I assume you mean analytic function as a complex function (so a holomorphic function). We can rewrite tanh as follows:
\[ \tanh(a+bi)=\frac{e^{a+bi}-e^{-(a+bi)}}{e^{a+bi}+e^{-(a+bi)}} \]
Now either you can argue that since the complex exponential is analytic the expression to the right must be analytic and hence tanh is analytic. Or you can explicitly show that it is holomorphic by putting it into some form \(\tanh(a+bi)=u(a,b)+iv(x,y)\), i.e. split it into real and imaginary parts.
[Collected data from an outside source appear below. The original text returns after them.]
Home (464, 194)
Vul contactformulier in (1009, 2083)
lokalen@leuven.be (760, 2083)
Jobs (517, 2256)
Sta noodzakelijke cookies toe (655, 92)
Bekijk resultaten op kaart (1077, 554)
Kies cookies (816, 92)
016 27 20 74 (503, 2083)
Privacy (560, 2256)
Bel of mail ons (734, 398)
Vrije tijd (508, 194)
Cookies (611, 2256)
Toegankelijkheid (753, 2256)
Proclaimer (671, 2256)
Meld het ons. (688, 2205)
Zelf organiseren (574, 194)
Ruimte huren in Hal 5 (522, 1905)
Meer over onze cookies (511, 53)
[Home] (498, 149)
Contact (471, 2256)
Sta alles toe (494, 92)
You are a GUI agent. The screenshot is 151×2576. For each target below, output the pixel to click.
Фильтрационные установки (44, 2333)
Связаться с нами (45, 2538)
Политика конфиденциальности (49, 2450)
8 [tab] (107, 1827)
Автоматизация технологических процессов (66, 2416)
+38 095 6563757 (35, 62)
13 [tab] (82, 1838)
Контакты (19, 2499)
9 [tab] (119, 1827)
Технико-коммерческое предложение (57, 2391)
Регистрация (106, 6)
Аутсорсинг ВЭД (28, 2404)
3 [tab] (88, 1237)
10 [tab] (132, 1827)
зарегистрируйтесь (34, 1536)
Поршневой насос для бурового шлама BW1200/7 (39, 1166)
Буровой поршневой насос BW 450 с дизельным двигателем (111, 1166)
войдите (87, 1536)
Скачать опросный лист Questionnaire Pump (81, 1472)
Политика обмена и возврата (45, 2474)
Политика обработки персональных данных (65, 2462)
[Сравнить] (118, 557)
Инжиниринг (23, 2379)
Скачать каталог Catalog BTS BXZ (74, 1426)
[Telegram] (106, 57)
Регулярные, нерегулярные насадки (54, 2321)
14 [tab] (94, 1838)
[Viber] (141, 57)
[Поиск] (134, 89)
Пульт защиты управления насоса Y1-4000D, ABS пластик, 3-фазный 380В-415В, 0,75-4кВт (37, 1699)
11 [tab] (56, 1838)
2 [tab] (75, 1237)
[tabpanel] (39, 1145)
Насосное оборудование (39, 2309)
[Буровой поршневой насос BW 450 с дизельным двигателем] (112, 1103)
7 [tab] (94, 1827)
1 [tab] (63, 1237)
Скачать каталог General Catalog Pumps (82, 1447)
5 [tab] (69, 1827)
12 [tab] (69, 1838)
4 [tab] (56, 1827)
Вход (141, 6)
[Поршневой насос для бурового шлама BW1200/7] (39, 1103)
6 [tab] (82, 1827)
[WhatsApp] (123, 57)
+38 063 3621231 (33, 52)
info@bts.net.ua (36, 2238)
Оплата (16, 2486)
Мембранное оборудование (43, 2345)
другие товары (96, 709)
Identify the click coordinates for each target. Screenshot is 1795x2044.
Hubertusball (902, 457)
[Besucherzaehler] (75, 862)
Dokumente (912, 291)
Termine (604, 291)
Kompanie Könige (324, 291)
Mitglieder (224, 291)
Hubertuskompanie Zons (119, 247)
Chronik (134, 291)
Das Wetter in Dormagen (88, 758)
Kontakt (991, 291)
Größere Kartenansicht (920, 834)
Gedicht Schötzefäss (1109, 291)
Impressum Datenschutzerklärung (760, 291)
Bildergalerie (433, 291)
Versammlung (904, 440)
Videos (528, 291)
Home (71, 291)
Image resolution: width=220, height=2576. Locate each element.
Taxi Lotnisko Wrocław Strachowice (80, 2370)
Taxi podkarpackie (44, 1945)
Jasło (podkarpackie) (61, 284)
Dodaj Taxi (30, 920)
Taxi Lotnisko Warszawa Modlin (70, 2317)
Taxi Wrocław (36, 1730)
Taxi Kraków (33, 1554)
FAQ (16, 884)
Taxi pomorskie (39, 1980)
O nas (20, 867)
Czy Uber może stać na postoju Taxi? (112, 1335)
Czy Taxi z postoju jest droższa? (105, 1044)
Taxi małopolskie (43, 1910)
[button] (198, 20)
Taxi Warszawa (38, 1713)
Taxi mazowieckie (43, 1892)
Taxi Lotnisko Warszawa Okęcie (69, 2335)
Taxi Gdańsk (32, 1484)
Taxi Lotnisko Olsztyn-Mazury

Now to show that it is holomorphic, you can show that it satisfies the Cauchy-Riemann equations:
\[ \frac{\partial u}{\partial x}=\frac{\partial v}{\partial y} \]
and
\[ \frac{\partial u}{\partial y}=-\frac{\partial v}{\partial x}.\]

Answer 2

One easiest way of breaking up \(\tanh(a+bi)\) to real and imaginary parts would probably be to use that it's sinh/cosh, then use the identities
\[ \sinh(a+bi)=\sinh(a)\cos(b)+i\cosh(a)\sin(b) \\
\cosh(a+bi)=\cosh(a)\cos(b)+i\sinh(a)\sin(b)\]
You would have to extend the resulting fraction by the complex conjugate of the denominator and then simplify, that should break it up into real and imaginary parts. Now show that the Cauchy-Riemann equations hold for the real and imaginary parts (\(u\) and \(v\)).

Answer 3

tanh x+i tanh y is an analytic or not. if not means where the point are not analytic becomes?